Firm wins major victory for civil rights plaintiffs in Second Circuit


Today, in a major appellate victory for civil rights plaintiffs, the U.S. Court of Appeals for the Second Circuit reinstated the lawsuit of our client Andrew Smalls. Adopting our arguments wholesale, the Court issued a decision that will ease the path for plaintiffs to bring federal lawsuits alleging that police officers fabricated evidence. Law360 reported on the case here.

At issue in the case, Smalls v. City of New York, was whether such a plaintiff must prove he won his state criminal case in a manner that proved his innocence. Because our legal system does not require the accused to prove their innocence, but rather puts the burden on the prosecution to prove guilt, few criminal cases are resolved with a finding of innocence. In our case, Mr. Smalls’s conviction was reversed on appeal because the police had illegally stopped him. He filed a lawsuit, and a federal jury found that the police had fabricated the evidence against him.
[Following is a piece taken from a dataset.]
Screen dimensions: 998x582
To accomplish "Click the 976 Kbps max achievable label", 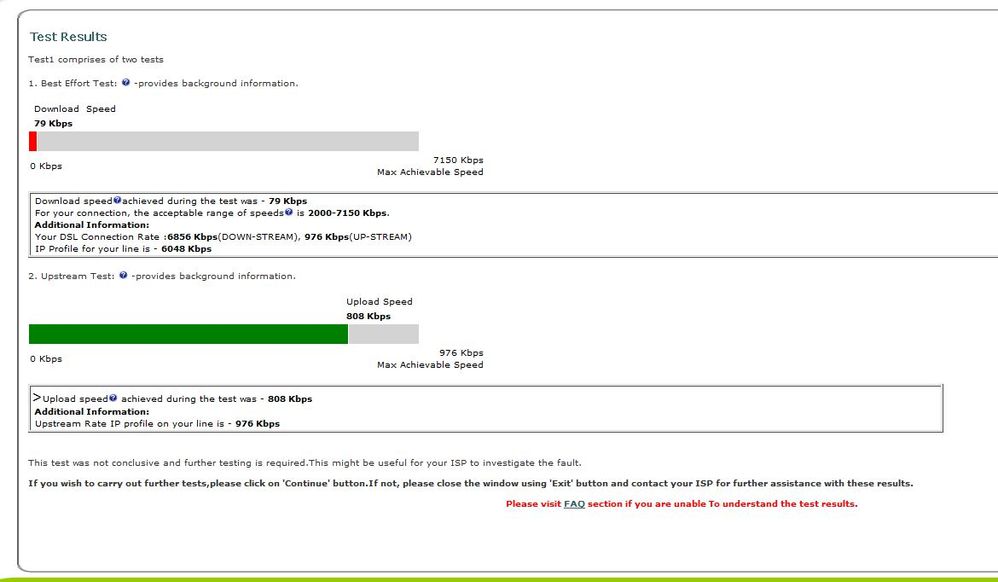I will (x=461, y=353).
But the federal trial judge then dismissed the case because the state appellate court had not indicated in its decision that Mr. Smalls was innocent.

In today’s decision, the Second Circuit reversed the district court. It held that there is no requirement that the underlying criminal proceedings end in a way indicative of innocence before bringing a civil rights lawsuit alleging evidence fabrication. The court agreed with us that police officers who fabricate evidence and thus corrupt the justice system must be held accountable regardless of whether the victim of such fabrication proved his innocence in the underlying criminal proceeding. In so doing, it abrogated a slew of recent opinions from district courts in the Second Circuit holding that plaintiffs alleging evidence fabrication must meet the “favorable-termination” requirement of malicious-prosecution cases.

Firm principal Joel Rudin argued this appeal back in March, after being retained by Mr. Smalls and his trial attorney, Jon Norinsberg. Mr. Rudin and associates Jacob Loup and Matthew Wasserman wrote the briefs (read the opening brief here and the reply brief here). The Circuit’s decision affirmed our interpretation of the Supreme Court’s recent holding in McDonough v. Smith, 139 S. Ct. 2149 (2019), a case in which Mr. Rudin was co-counsel.